Grandson of Former Emperor Haile Selassie is Dead
LONDON (AP) _ Prince Merid Beyene, refugee grandson of the late Emperor Haile Selassie of Ethiopia, has died, The Times of London reported Tuesday. He was 60.
He died Dec. 31 in a London hospital, the paper said.
The prince was the son of Princess Romanworq, Haile Selassie’s eldest daughter, and Dedjazmatch Beyene Merid, governor-general of Bale province in southern Ethiopia.
Haile Selassie became emperor in 1930. He was overthrown in 1974 in a coup that brought Lt. Col. Mengistu Haile Mariam to power at the head of a Soviet- backed left-wing regime.
Some of Haile Selassie’s family were executed by firing squad, others were imprisoned and the emperor died in captivity in 1975.
Merid Beyene’s father was killed in 1935 fighting the Italians when they invaded Ethiopia under orders of the Italian fascist dictator Benito Mussolini.
Haile Selassie appealed to the former League of Nations for help against the Italian invasion but no action was taken and he fled to live in exile in Britain until his restoration in 1941.
After the death of Merid Beyene’s father, the Italians interned the prince, two of his brothers and their mother.
When Italy entered World War II on the side of the Axis powers, the family was taken to Turin in northwest Italy where Princess Romanworq and one of her sons died of tuberculosis.
The two remaining boys were then looked after by the Roman Catholic church on orders of Pope Pius XII.
Released after the fall of Mussolini in 1943, the two princes were returned by the Allies to the Ethiopian capital Addis Ababa, where they lived at their grandfather’s court and were looked after by their aunt, Princess Tenagneworq.
Merid Beyene was educated at high school in Addis Ababa, Brighton College in southern England and Columbia University in New York. He then returned home and was appointed to his late father’s position as governor-general of Bale province.
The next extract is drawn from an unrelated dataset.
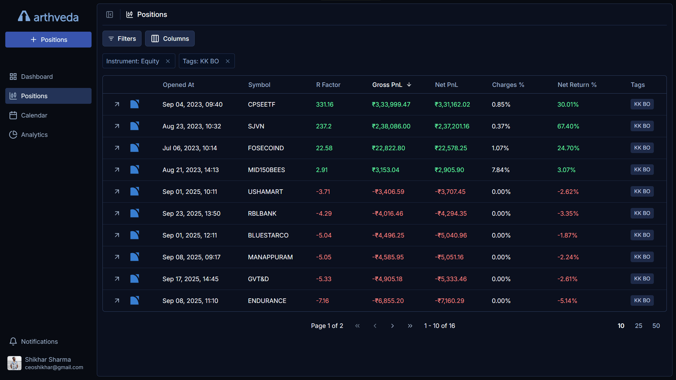The width and height of the screenshot is (676, 380).
Task: Jump to last page via double chevron
Action: (x=410, y=326)
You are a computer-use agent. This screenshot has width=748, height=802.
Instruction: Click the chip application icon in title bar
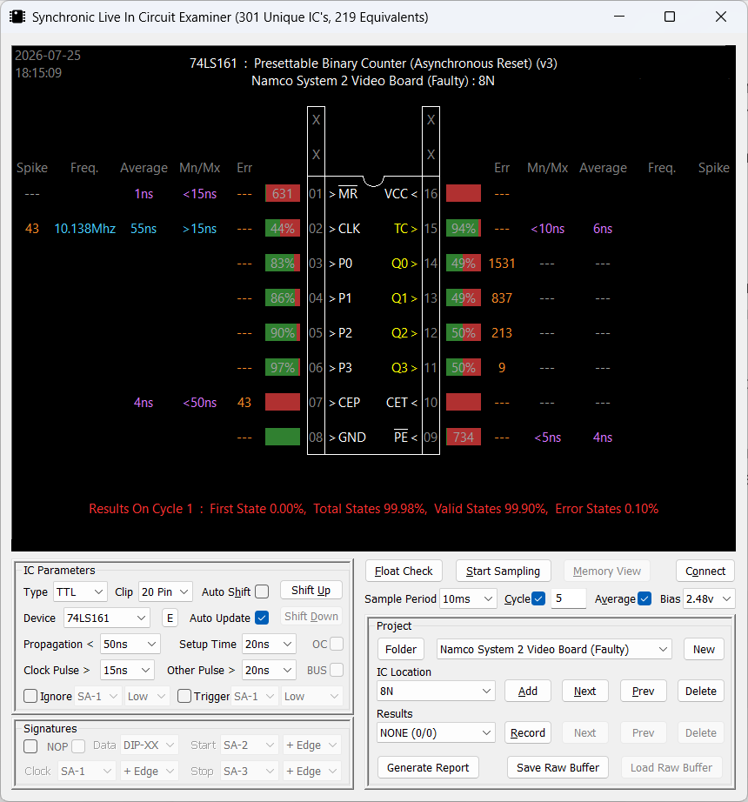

He escaped the persecution of the royal family in the 1974 coup because by chance he was out of the country at the time.
Several months before the coup he was thrown from his horse, badly injured his back and was flown to Britain for treatment at Stoke Mandeville orthopedic hospital 35 miles northwest of central London.
He remained in Britain as a political refugee, living in modest style in west London.
Slight in stature, he closely resembled his grandfather, the emperor, in looks and Ethiopians in London would occasionally stop him in the street with incredulous surprise.
The Times said he had battled against ill health for some time and entered hospital in London on Dec. 24 but it gave no cause of death. There were no details of funeral arrangements and no mention of any close surviving family members.